2. Ascertaining the differences between the prior art and the claims at issue.
3. Resolving the level of ordinary skill in the pertinent art.
4. Considering objective evidence present in the application indicating obviousness or nonobviousness.
Regarding inquiry 4, see Suggestions.
Claims 5 and 19 is/are rejected under 35 U.S.C. 103 as being unpatentable over Zhang et al. (US 2018/0107928 A1) in view of Tuohy (US Patent App. Pub. No.: US 2007/0177135 A1) and Pathangi et al. (US Patent App. Pub. No.: US 2020/0161081).

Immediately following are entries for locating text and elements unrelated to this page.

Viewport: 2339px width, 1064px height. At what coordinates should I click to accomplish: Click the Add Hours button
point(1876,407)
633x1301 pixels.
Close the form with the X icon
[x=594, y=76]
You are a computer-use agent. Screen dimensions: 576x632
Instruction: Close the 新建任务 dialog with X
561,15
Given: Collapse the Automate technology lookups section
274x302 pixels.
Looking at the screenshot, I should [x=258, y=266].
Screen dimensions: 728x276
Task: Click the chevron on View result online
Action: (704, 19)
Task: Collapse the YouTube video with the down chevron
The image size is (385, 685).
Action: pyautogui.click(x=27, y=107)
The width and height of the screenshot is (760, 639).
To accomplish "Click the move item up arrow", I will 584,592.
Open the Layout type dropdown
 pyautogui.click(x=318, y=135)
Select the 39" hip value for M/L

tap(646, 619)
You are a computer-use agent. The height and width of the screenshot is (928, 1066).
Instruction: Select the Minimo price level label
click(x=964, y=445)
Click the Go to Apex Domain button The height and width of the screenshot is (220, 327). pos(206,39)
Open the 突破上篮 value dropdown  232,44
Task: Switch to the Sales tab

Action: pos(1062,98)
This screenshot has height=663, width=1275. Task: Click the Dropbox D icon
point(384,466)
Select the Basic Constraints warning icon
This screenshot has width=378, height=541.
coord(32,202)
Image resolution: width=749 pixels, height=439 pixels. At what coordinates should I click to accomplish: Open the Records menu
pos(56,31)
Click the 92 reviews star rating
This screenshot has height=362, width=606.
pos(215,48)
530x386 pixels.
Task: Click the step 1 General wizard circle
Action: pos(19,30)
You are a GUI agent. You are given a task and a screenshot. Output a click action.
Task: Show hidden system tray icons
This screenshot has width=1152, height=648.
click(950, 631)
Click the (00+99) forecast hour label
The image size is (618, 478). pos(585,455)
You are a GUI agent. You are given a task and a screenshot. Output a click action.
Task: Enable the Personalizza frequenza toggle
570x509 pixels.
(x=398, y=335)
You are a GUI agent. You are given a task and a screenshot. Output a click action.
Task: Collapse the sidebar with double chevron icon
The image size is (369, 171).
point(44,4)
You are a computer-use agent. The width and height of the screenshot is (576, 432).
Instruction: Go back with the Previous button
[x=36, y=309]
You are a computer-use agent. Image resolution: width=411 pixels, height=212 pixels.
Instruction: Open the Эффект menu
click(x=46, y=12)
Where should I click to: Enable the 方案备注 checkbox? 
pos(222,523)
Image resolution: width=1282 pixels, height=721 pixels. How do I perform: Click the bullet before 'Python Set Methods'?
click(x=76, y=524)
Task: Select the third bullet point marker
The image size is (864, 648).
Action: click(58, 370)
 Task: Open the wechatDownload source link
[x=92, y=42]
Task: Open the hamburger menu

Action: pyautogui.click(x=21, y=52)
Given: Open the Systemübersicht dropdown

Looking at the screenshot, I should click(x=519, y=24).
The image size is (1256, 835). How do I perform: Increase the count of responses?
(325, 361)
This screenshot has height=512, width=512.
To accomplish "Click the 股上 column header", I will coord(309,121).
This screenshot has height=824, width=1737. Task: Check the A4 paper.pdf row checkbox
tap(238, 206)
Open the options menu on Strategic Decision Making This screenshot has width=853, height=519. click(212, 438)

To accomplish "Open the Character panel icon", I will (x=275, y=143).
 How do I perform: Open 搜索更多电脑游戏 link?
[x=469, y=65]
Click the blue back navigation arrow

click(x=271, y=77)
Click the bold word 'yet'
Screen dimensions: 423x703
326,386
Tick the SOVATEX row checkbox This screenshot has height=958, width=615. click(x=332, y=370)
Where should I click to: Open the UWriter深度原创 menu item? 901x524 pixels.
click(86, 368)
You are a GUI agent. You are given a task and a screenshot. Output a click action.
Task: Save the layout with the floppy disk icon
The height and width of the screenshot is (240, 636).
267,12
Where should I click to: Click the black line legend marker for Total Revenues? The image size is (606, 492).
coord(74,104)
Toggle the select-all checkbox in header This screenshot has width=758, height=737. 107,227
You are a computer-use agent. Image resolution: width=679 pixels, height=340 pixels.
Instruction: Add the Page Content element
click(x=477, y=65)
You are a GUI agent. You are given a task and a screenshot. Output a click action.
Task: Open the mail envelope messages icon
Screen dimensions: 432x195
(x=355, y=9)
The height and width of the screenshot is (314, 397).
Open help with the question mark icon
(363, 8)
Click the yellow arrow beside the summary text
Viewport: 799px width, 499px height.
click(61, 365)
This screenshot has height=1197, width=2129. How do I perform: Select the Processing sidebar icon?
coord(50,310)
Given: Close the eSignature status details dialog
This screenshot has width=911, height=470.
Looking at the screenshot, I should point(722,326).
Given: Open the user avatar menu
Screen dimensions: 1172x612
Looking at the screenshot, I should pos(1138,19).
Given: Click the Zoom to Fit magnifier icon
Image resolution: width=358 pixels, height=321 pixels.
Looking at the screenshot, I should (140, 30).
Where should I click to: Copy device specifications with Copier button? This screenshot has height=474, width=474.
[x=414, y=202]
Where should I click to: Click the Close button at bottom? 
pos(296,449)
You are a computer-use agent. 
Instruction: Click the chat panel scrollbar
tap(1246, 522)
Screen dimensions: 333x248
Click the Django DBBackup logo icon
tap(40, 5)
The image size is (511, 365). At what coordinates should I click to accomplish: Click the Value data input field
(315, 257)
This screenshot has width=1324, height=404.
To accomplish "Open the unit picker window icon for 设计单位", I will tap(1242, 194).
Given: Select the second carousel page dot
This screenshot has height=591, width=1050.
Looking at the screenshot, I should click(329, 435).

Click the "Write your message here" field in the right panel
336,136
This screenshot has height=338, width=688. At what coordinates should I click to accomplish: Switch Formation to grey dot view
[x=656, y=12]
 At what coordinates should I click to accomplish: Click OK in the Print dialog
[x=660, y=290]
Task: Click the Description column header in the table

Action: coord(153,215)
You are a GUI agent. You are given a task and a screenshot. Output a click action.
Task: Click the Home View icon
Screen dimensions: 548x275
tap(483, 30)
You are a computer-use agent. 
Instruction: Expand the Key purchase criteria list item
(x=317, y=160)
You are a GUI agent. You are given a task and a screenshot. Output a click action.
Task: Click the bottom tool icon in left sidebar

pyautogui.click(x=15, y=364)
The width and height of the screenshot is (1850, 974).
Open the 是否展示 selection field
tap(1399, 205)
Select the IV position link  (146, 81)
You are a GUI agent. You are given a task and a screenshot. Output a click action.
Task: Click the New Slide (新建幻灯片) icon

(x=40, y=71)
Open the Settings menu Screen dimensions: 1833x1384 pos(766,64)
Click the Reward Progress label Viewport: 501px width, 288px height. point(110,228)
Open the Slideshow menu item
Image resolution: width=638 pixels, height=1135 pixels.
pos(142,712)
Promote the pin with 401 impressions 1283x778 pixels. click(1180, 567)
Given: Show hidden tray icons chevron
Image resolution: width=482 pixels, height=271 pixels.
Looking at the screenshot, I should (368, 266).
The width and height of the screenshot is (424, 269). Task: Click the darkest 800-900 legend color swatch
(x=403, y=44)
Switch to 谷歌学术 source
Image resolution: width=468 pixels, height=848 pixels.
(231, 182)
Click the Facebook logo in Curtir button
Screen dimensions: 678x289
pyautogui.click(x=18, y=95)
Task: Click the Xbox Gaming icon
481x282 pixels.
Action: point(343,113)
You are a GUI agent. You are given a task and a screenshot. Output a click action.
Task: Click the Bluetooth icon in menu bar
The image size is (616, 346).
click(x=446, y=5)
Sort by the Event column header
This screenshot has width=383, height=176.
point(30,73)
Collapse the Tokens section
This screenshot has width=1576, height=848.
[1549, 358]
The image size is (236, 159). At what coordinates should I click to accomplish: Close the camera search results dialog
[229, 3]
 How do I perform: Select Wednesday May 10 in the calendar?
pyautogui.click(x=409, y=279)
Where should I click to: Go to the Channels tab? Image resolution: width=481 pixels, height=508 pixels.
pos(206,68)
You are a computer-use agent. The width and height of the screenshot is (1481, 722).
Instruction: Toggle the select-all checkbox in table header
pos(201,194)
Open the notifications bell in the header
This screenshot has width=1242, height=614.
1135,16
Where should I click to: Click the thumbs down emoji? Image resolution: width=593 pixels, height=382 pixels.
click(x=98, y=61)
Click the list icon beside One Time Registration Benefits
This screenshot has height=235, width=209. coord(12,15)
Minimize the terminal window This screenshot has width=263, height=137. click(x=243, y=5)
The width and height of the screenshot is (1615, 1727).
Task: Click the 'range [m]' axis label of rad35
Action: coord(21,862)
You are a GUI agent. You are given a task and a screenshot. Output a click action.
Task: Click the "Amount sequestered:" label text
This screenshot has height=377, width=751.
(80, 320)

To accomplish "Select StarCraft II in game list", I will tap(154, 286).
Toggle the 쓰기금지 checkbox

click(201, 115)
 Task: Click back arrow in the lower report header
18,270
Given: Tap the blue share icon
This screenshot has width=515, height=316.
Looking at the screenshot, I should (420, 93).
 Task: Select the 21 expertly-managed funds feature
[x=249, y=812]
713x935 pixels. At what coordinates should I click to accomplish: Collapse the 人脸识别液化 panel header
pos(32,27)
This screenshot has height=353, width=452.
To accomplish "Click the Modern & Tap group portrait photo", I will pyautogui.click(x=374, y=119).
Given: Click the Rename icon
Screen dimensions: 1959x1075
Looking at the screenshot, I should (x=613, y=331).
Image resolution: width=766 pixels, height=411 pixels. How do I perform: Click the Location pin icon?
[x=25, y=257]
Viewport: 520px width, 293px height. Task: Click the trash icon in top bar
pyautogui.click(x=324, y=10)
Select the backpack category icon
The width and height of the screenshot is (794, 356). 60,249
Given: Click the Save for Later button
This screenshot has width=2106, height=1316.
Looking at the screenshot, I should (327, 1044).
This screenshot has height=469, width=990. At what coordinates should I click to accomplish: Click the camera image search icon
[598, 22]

Regarding claim 5, Zhang teaches the computerized method according to claim 2, 
wherein the processing of the runtime image using a supervised model component comprises generating a first grade map (said via “the image (i.e., a feature map)”) representative of estimated probabilities (said via a “probabilistic” “model”) of the first defects on the runtime image and applying a first threshold to the first grade map to obtain a first defect map (or “defects” “map” cited in the rejection of claim 1:[0067]); 
wherein the processing of the runtime image using a unsupervised model component comprises generating a second grade map (said via “the image (i.e., a feature map)”) representative of estimated probabilities (said via a “probabilistic” “model”) of the second defects on the runtime image, and applying a second threshold to the second grade map to obtain a second defect map (said or “defects” “map” cited in the rejection of claim 1:[0067]), the first threshold and the second threshold being optimized during training using the third training set, and 
wherein the combining comprises combining the first defect map and the second defect map to generate a composite defect map.
Thus, Zhang does not teach, as indicated in bold above, the claimed:
a)	a first threshold;
b)	a second threshold; and
c)	the first threshold and the second threshold being optimized during training using the third training set, and 
wherein the combining comprises combining the first defect map and the second defect map to generate a composite defect map.
Accordingly, Tuohy teaches claim 5 of:
a)	a first (via fig. 1b: “1. filter”) threshold (or “a certain size…threshold…such as size, shape, position within a predefined area, number of defects per unit area and the like”);
b)	a second (via fig. 1b: “2. filter”) threshold (or “a certain size…threshold…such as size, shape, position within a predefined area, number of defects per unit area and the like”); and
c)	the first threshold and the second threshold being optimized during training using the third training set, and 
wherein the combining comprises combining (via fig. 1a:130: “correlation unit”) the first defect map (or “defects…substrate map 155A) and the second defect map (or “defect…substrate map 156A” or “defects…substrate map 157A”) to generate a composite defect map (via:..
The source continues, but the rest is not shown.